Figure 3. Entorhinal Network. (a) activity before initialization. (b) activity at the end of initialization (c) activity in response to conditional stimulus.

Simulation Results We tested this model in a number of conditioning paradigms to measure how the model would behave with or without a functioning entorhinal network. We trained it in the following paradigms: acquisition, discrimination, sensory preconditioning, and compound preexposure. Acquisition and discrimination are both simple conditioning paradigms that animals can easily perform with or without their entorhinal cortices. Sensory preconditioning and compound preexposure appear to require redundancy compression, as our model predicts. It remains to be seen whether or not animals can perform under these conditioning paradigms with a selective lesion to the entorhinal cortex. a)

b)

Figure 4. Acquisition. Average percent conditioned response over ten simulations with 100 trials of context followed by 900 trials of A+. (a) Entorhinal network does not train association network. (b) Entorhinal network trains association network.
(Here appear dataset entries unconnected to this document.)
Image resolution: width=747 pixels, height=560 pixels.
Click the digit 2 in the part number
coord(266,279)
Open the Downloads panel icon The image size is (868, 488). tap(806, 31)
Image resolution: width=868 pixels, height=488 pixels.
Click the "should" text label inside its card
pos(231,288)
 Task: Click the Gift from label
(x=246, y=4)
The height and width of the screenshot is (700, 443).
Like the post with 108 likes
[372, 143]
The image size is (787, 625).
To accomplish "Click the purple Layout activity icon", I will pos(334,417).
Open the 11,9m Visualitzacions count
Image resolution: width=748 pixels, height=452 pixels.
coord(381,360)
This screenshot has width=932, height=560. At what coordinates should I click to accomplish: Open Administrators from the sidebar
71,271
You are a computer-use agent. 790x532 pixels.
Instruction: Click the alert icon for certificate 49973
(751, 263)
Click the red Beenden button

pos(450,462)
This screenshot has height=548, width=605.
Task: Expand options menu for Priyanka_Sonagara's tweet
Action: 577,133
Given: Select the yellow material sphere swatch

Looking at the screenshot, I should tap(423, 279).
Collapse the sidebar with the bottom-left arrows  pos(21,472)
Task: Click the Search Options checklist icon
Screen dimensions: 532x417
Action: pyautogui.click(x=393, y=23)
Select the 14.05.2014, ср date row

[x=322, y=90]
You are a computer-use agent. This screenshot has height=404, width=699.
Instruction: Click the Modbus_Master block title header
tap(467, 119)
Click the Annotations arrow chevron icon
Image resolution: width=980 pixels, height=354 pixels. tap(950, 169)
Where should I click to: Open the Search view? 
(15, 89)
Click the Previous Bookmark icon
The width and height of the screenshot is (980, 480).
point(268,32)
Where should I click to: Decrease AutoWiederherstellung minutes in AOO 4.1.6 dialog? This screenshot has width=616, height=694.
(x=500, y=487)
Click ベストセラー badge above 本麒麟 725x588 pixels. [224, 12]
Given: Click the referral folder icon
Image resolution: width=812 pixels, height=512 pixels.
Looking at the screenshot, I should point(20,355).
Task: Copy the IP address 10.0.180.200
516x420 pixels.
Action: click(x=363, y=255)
The acquisition paradigm is the simplest conditioning paradigm. In it, we train the system to give a conditioned response to a conditional stimulus when paired with an unconditional stimulus. Figure 4 shows how the model responds to the acquisition paradigm with (Fig. 4b) or without (Fig. 4a) a functioning entorhinal cortex. Figure 4a represents the behavior of the association cortex with no help from the hippocampal region whatsoever. Figure 4b represents the behavior of the association cortex with training from the entorhinal cortex (mediated by a static hippocampal formation). Both simulations perform reasonably well, though training from the entorhinal cortex does significantly accelerate the rate at which the model reaches criterion (> 80%) response [t(18) = 3.94, p < 0.01]. The discrimination paradigm requires the system to discriminate between two conditional stimuli. We reinforce one with an unconditional stimulus (A+) but not the other (B-). Discrimination occurs when the system gives a conditional response (> 80%) to A+ and not (< 20%) to B-. Figure 5 shows the behavior of the model with (Fig. 5b) and without (Fig. 5a) a functioning entorhinal cortex under this paradigm. As with the

acquisition paradigm, the model demonstrates successful discrimination with or without a functional entorhinal cortex. a)

b)

Figure 5. Discrimination. Average percent conditioned response over ten simulations of discrimination task. First 100 trials: context only; last 1400 trials: A+B-. (a) Entorhinal network does not train association network. (b) Entorhinal network trains association network.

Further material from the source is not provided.